Selling a 10% stake? Are you kidding me? Is that all? That is all I’m afraid. Vodacom is selling shares worth R7.5 billion to a large group of people, including its staff and others who are eligible to buy. This is a BEE transaction. This airtime company has a market value of over R75 billion, meaning that over R67 billion will still remain in hands other than those deemed to be BEE. Foreigners will make up the bulk of this – Vodafone being the largest of these – and others. The folk who actually keep the company in business by buying and using its airtime as well as its overpriced cell phone contracts will only get away with a maximum of R7.5 billion worth of Vodacom. Worse still, staff, the actual engine powering the Voda train are only allowed up to R1.87 billion of shares. Yoh! You must be joking for real.

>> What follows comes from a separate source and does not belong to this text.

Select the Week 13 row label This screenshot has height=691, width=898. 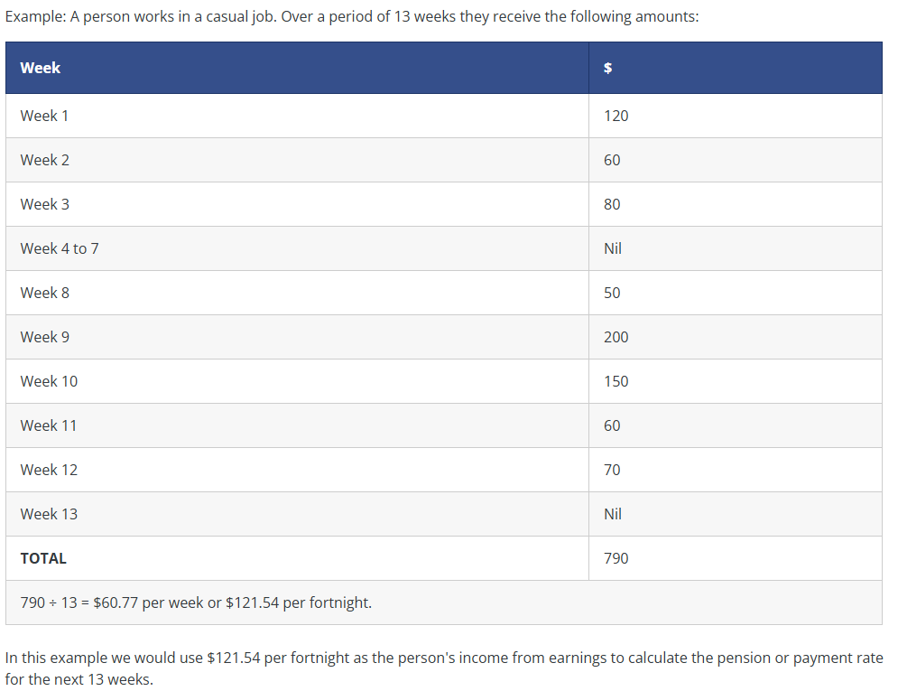point(49,514)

Sasol, after being spanked on the wrist by Brian Molefe, the biggest single investor in the country, for not taking BEE and AA seriously, started scratching around for credible black faces to appear on its behalf at functions etc. Some were found, they came, some left. Thereafter a BEE share offer was made to the public and branded the biggest ever in the history of BEE. This part piqued my interest. So I picked up a sample prospectus of the offer and read it for myself. Sure enough the numbers were HUGE. We are talking something worth R30 billion. Big stuff. Until you scratch a little beneath the proverbial surface.
Firstly the list of advisors to the transaction – law firms, accounting firms, bankers etc – are all not exactly BEE themselves. So these folks will reap hundreds of millions for facilitating things even before the deal is sealed. Then I see there’s also a limit to how many shares are available. Worse, the shares do not constitute a direct ownership in Sasol, rather a vehicle towards direct ownership. It’s like buying into land on which a Chicken Licken fast food outlet stands, so you earn a portion of rent received, but nothing on Chicken Licken’s earnings. Your earnings only go up if rent is increased, but it pretty much stays the same. Even worse, you aren’t allowed to exit this deal for a period of 10 years! Who exactly is benefiting from this Sasol deal? Sasol themselves admit you CAN lose your money as this is a stock market-related transaction, so even after 10 years you could still come out empty handed.
Someone is asking if I have better ideas on how BEE can be better administered so that people truly gain from its existence. I do in fact, have better ideas. But no one is willing to pay me enough for them!